If you get your news and opinion from the standard left-wing gaggle, you “know” that the special election in New York State’s 23rd Congressional District proves that the Republican Party has become a narrow, reactionary clique. The proof is that a liberal Republican running in a three-way race fell to 20% in the polls and backed out. That showing was despite a furious effort on her behalf by the national GOP, which put something like four times as much money into the race as she had been able to raise herself.
Now, I can think of scenarios that would amount to a right-wing purge. Suppose, for instance, that a candidate were a mainstream member of the party except for a single issue, that the party’s ideological zealots funded a campaign against him centered on that issue, and the national party showed complete indifference. In other words, if Dede Scozzafava were the Republican counterpart to Joe Lieberman, it would make sense to say that her opponents were trying to purify the party and punish anyone who strayed from the approved line.
Unlike Senator Lieberman, though, candidate Scozzafava wasn’t a one-dogma heretic. The senator disagreed with the majority of his party only on the war in Iraq; he had, after all, been an orthodox enough Democrat to be awarded the Vice Presidential nomination. Dede Scozzafava, by contrast, is well to the left of the most liberal Republicans in Congress. Left-wing commentators have focused on her pro-abortion, pro-same-sex marriage positions, but she also supported the Obama pseudo-stimulus and card check legislation and had worked with ACORN fronts, while displaying no enthusiasm for any part of the conservative economic program.

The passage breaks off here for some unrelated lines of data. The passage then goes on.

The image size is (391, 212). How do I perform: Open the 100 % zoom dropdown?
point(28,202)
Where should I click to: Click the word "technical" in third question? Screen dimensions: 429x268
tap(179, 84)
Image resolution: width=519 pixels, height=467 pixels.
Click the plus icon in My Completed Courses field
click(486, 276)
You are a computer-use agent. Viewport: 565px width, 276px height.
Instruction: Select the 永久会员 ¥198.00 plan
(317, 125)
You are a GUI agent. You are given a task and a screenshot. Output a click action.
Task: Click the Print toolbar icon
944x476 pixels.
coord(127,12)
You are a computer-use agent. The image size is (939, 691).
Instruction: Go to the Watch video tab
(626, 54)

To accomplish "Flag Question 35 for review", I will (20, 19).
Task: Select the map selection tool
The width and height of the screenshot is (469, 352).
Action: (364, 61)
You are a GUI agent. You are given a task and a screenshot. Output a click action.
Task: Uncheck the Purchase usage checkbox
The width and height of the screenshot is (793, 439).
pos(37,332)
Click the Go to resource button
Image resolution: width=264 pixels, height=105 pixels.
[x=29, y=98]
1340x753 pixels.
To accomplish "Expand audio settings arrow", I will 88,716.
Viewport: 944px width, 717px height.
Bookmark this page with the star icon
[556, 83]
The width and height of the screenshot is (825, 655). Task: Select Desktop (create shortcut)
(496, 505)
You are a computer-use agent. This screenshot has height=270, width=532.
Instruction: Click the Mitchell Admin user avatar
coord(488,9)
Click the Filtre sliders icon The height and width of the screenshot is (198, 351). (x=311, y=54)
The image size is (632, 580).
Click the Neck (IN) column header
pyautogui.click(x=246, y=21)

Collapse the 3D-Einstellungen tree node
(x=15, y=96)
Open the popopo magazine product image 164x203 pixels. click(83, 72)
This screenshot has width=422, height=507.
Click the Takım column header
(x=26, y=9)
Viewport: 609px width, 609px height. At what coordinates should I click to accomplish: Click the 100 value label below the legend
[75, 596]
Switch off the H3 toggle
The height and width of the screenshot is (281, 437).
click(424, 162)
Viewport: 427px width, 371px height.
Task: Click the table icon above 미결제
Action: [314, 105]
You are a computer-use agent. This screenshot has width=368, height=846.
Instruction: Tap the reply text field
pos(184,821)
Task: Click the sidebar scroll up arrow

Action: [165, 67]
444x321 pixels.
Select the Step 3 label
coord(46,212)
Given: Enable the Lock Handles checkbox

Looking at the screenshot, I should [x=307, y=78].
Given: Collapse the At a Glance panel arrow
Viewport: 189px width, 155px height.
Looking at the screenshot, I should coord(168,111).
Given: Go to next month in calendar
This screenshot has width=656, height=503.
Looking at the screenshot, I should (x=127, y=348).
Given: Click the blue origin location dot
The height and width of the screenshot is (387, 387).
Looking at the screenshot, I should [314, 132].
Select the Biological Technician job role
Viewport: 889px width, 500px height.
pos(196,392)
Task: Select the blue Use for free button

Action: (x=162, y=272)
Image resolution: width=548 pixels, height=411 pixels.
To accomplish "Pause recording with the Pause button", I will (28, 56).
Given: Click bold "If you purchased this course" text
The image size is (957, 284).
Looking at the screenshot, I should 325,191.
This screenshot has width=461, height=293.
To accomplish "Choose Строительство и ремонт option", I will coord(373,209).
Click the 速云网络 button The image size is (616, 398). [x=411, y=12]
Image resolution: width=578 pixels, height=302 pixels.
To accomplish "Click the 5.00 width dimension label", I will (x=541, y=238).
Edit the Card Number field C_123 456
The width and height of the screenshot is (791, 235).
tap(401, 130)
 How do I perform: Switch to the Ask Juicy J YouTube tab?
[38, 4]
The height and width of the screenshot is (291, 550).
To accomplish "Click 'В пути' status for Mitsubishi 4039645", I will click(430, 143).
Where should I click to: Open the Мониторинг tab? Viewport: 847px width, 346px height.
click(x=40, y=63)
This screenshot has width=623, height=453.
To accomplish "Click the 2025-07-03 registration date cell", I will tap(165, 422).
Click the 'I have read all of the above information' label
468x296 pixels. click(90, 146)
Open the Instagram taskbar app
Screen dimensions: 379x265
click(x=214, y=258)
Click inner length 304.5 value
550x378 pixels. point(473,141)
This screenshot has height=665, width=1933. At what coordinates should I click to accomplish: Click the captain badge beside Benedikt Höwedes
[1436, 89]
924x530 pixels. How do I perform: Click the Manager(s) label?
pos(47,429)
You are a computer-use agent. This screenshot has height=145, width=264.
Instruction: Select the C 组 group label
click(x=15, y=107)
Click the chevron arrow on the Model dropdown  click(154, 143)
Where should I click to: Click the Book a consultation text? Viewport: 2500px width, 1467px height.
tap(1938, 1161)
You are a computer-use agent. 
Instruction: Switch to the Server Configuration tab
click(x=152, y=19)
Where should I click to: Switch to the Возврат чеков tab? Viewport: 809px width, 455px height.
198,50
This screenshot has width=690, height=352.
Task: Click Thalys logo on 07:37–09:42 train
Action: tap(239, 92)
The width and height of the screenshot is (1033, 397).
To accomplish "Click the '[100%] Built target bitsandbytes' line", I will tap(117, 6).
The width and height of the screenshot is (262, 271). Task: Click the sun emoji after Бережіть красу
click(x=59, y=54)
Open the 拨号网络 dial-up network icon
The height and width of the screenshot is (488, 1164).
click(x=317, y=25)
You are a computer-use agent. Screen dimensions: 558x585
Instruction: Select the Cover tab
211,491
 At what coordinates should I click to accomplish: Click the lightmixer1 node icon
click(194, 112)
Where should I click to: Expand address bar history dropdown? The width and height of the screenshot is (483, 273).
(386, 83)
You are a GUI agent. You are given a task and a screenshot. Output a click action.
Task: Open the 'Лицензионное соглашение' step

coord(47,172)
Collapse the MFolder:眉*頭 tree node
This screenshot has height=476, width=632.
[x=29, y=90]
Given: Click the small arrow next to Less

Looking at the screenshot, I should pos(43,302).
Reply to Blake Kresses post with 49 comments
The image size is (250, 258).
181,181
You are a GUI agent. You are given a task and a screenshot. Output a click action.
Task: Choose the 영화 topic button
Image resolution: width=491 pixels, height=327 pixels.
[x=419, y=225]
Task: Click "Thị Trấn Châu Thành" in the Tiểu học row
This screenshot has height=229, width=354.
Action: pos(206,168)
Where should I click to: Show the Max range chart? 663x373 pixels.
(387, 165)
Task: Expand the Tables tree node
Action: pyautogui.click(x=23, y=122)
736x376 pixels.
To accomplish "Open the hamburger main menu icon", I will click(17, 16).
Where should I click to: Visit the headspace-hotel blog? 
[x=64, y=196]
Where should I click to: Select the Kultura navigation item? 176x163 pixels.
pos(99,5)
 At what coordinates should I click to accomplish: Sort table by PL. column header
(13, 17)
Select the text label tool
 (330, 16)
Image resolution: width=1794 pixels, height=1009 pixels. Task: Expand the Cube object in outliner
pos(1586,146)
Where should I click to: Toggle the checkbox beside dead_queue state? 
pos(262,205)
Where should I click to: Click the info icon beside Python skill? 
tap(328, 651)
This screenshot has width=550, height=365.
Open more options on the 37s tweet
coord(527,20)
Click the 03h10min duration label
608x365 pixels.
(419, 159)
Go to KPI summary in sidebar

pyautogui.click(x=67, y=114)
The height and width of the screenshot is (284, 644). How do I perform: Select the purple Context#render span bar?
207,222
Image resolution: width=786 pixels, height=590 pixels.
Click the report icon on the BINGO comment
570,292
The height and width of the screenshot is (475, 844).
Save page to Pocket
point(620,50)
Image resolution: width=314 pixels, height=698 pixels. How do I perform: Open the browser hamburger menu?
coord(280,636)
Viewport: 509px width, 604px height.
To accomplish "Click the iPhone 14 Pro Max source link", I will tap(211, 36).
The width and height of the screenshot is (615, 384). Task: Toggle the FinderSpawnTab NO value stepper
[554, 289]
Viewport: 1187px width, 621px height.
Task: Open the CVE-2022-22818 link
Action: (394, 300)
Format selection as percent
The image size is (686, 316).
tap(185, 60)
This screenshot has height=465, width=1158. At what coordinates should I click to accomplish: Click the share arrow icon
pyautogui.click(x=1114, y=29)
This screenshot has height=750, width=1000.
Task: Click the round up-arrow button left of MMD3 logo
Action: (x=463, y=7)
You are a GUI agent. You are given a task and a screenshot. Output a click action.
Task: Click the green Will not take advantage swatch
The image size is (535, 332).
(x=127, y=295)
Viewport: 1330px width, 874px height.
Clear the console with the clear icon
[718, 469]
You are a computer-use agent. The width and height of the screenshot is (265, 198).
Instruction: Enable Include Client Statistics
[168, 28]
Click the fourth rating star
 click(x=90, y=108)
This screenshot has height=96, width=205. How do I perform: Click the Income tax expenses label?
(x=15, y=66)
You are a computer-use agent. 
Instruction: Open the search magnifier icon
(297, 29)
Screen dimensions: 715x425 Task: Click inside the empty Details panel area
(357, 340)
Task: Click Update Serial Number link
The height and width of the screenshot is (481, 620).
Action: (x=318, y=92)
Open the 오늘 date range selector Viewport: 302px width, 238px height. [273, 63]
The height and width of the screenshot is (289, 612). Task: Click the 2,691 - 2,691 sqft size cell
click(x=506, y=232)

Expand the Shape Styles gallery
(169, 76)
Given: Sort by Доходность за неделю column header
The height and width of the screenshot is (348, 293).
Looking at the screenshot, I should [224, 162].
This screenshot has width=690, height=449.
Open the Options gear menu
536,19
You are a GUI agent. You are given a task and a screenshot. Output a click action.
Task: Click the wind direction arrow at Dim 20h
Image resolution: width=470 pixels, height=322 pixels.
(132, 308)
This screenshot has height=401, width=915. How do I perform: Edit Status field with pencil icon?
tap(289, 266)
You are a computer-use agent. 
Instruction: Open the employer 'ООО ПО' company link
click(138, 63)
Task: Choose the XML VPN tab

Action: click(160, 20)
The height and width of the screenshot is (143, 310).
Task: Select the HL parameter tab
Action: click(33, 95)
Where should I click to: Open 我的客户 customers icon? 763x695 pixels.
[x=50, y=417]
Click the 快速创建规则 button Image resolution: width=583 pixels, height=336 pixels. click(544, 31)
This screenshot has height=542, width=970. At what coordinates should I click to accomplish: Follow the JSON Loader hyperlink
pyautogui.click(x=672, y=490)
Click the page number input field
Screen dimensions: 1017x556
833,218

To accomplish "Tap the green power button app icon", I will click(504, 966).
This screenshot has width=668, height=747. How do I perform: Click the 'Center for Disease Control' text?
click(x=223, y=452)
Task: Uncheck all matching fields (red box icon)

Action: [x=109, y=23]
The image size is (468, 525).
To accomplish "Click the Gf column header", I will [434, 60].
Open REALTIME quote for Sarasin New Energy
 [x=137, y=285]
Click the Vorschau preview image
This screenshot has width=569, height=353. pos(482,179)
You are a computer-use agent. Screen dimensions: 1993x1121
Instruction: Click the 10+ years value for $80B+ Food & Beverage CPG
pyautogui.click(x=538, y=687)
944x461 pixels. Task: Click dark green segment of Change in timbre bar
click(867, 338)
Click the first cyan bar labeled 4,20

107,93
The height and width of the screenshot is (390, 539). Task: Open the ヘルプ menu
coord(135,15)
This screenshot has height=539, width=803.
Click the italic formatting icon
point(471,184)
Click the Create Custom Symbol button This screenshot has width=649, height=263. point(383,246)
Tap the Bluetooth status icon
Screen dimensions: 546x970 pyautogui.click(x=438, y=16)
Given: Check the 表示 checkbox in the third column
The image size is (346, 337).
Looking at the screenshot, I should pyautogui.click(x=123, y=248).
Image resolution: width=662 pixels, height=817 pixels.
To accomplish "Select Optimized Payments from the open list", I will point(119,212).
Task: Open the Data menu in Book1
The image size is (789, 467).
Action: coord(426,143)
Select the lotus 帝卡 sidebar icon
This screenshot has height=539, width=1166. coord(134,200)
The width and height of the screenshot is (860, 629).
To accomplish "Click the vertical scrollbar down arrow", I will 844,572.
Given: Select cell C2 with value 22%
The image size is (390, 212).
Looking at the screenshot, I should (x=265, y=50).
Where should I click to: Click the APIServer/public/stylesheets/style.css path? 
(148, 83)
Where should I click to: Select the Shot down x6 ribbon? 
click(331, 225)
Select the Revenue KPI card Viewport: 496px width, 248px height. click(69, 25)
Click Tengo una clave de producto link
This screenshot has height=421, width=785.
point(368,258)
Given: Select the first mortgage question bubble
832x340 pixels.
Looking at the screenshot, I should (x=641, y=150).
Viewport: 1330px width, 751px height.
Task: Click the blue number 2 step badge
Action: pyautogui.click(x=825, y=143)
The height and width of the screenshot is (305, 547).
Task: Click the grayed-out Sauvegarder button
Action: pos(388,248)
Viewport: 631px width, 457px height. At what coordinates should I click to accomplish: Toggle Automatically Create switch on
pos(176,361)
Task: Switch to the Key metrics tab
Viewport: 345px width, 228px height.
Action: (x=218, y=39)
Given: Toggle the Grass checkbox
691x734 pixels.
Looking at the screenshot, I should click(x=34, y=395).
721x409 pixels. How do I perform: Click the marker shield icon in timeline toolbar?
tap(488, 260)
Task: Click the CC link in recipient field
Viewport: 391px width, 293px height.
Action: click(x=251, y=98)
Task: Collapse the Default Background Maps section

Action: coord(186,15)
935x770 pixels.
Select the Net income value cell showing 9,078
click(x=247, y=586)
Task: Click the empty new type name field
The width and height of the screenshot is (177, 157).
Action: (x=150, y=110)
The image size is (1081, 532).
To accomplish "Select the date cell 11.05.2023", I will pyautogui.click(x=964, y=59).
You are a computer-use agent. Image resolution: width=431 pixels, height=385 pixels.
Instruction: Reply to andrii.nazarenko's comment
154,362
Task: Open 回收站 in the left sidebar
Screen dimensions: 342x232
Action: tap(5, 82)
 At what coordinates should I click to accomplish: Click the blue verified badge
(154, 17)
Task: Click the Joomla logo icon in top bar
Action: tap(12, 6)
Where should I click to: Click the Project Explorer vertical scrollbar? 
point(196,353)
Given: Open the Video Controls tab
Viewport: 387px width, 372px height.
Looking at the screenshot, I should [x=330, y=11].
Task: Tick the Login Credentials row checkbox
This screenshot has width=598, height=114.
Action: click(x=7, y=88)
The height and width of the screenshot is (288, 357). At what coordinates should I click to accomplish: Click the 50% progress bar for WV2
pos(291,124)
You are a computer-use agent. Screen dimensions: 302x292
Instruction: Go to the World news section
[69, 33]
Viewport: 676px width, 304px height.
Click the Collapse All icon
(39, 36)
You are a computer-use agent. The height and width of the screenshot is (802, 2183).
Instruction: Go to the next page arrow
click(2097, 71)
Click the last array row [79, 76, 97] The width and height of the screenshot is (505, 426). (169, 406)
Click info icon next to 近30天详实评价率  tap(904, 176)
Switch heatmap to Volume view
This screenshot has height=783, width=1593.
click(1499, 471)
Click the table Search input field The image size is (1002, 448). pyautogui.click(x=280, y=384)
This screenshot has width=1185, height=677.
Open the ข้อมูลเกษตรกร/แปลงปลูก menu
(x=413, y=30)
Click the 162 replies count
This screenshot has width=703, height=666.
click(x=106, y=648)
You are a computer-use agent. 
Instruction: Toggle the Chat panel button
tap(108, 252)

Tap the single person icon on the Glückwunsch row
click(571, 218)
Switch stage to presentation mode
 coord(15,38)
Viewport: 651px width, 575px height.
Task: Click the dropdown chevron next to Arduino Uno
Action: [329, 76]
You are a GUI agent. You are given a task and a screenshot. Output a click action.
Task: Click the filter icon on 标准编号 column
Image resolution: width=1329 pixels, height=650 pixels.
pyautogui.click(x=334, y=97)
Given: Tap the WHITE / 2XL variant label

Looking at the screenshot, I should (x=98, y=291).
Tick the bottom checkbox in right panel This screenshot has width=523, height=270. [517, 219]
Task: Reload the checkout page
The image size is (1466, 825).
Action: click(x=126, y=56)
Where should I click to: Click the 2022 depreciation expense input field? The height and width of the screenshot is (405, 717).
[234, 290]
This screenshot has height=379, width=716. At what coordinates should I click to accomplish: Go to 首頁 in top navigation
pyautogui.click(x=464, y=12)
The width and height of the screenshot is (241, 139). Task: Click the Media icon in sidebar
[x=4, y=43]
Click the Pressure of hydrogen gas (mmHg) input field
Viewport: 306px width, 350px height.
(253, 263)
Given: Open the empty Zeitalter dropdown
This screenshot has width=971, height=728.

The proof that Doug Hoffman’s campaign wasn’t orchestrated by narrow-minded social conservatives is that libertarians like Instapundit and Gay Patriot endorsed him. And what sank the Scozzafava effort wasn’t cliquish machinations but her inability to win over rank-and-file voters in the district. In the last pre-withdrawal poll, she was running 15 points behind the other two candidates. How did that happen if she was a “moderate who fits the district” and Hoffman a “right-wing extremist”?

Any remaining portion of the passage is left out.